*** EXERCISE TEXT Section Begins ***

Calling get_links with the above file path will return a list of links:

links = get_links(example)
test_eq(set(links), {'test.js',
                     '//somecdn.com/doesntexist.html',
                     'http://www.bing.com','http://fastlinkcheck.com/test.html',
                     '/test'})

local_urls[source]

local_urls(path:Path, host:str)

returns a dict mapping all HTML files in path to a list of locally-resolved links in that file

The keys of the dict returned by local_urls are links found in HTML files, and the values of this dict are a list of paths that those links are found in.

Furthermore, local links are returned as Path objects, whereas external URLs are strings. For example, notice how the link:

http://fastlinkcheck.com/test.html

is resolved to a local path, because the host parameter supplied to local_urls, fastlinkcheck.com matches the url in the link:

path = Path('./_example/broken_links/')
links = local_urls(path, host='fastlinkcheck.com')

*** EXERCISE TEXT Section Ends ***

**WORK TASK 1**. From the documentation on get_links and local_urls, list every link in the set that the test_eq call expects get_links to return.
**WORK TASK 2**.
Answer these from the documentation on get_links and local_urls, one line each:
(a) What two parameters does local_urls take?
(b) In what form are local links returned, and in what form are external URLs returned?
(c) What value is given for host in the last line of code?
**WORK TASK 3**. Pick up the documentation on get_links and local_urls after its final line of code and continue it.

*** DATA BLOCK Section Begins ***

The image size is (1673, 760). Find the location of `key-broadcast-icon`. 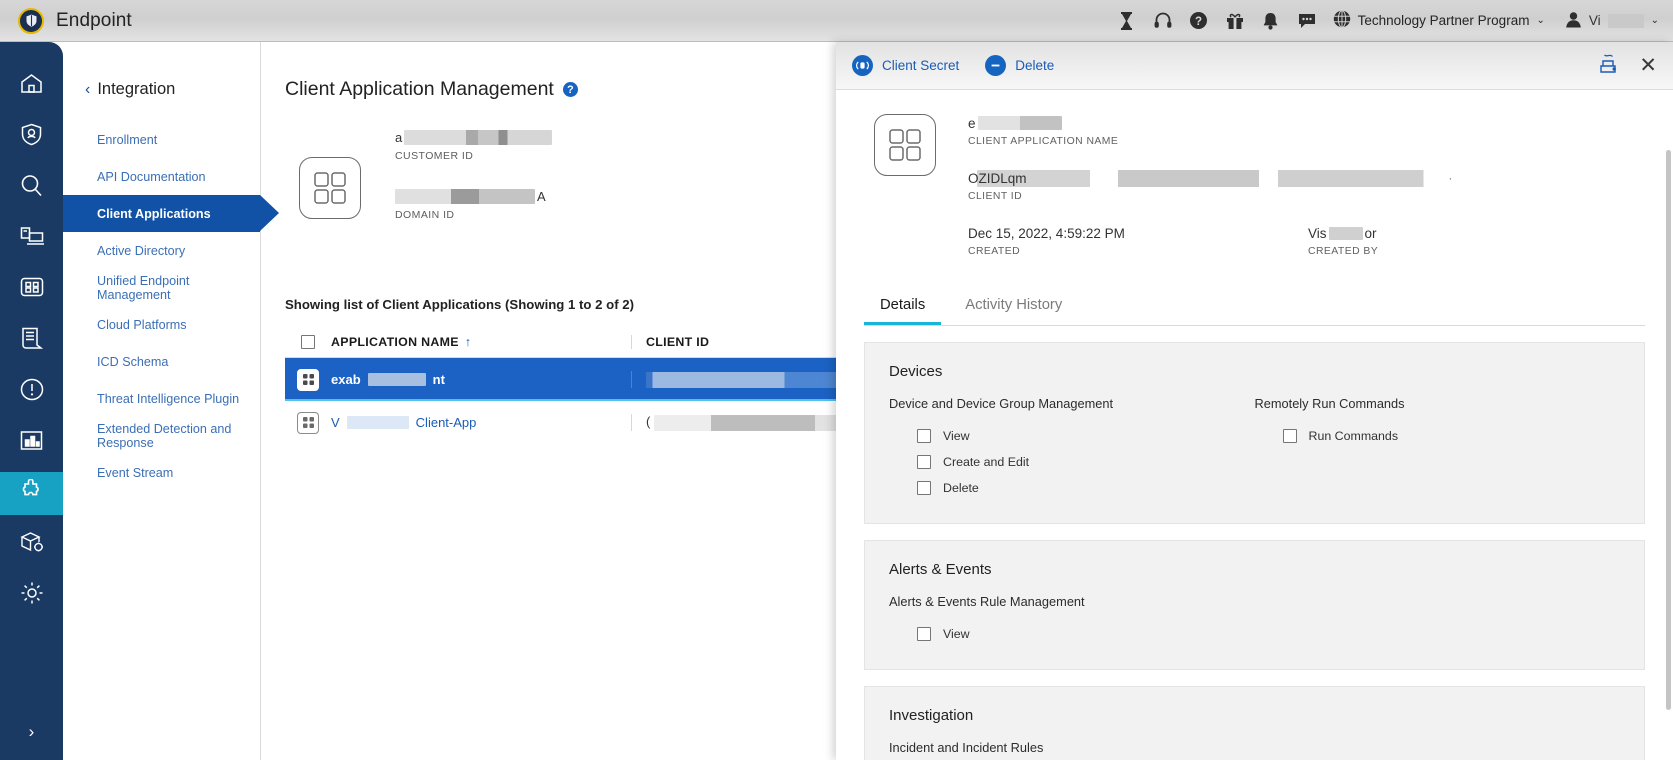

key-broadcast-icon is located at coordinates (862, 66).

*** DATA BLOCK Section Ends ***

**RESPONSE AREA 1**.
test.js
//somecdn.com/doesntexist.html
http://www.bing.com
http://fastlinkcheck.com/test.html
/test

**RESPONSE AREA 2**.
(a) path (a Path) and host (a str).
(b) Local links are returned as Path objects, and external URLs are returned as strings.
(c) 'fastlinkcheck.com'

**RESPONSE AREA 3**.
links
  • Path('/Users/hamelsmu/github/fastlinkcheck/_example/broken_links/test.js') was found in the following pages:

    • /Users/hamelsmu/github/fastlinkcheck/_example/broken_links/test.html
  • Path('/Users/hamelsmu/github/fastlinkcheck/_example/broken_links/test.html') was found in the following pages:

    • /Users/hamelsmu/github/fastlinkcheck/_example/broken_links/test.html
  • Path('/Users/hamelsmu/github/fastlinkcheck/_example/broken_links/test') was found in the following pages:

    • /Users/hamelsmu/github/fastlinkcheck/_example/broken_links/test.html
  • 'http://www.bing.com' was found in the following pages:

    • /Users/hamelsmu/github/fastlinkcheck/_example/broken_links/test.html
  • 'http://somecdn.com/doesntexist.html' was found in the following pages:

    • /Users/hamelsmu/github/fastlinkcheck/_example/broken_links/test.html

html_exists[source]

html_exists(o)

If a path without a suffix is proivded, see if the same path with a .html suffix exists

the path _example/broken_links/test doesn't exist, but _example/broken_links/test.html does:

p = Path("_example/broken_links/test")

assert not p.exists()
assert html_exists(p)

the path _example/broken_links/really_doesnt_exist and neither does _example/broken_links/really_doesnt_exist.html:

p = Path("_example/broken_links/really_doesnt_exist")
assert not p.exists()
assert not html_exists(p)

Since test.js does not exist in the example/ directory, broken_local returns this path:

broken_local[source]

broken_local(links, ignore_paths=None)

List of items in keys of links that are Paths that do not exist

broken_local(links)
(#1) [Path('/Users/hamelsmu/github/fastlinkcheck/_example/broken_links/test.js')]
assert not all([x.exists() for x in broken_local(links)])

broken_urls[source]

broken_urls(links, ignore_urls=None)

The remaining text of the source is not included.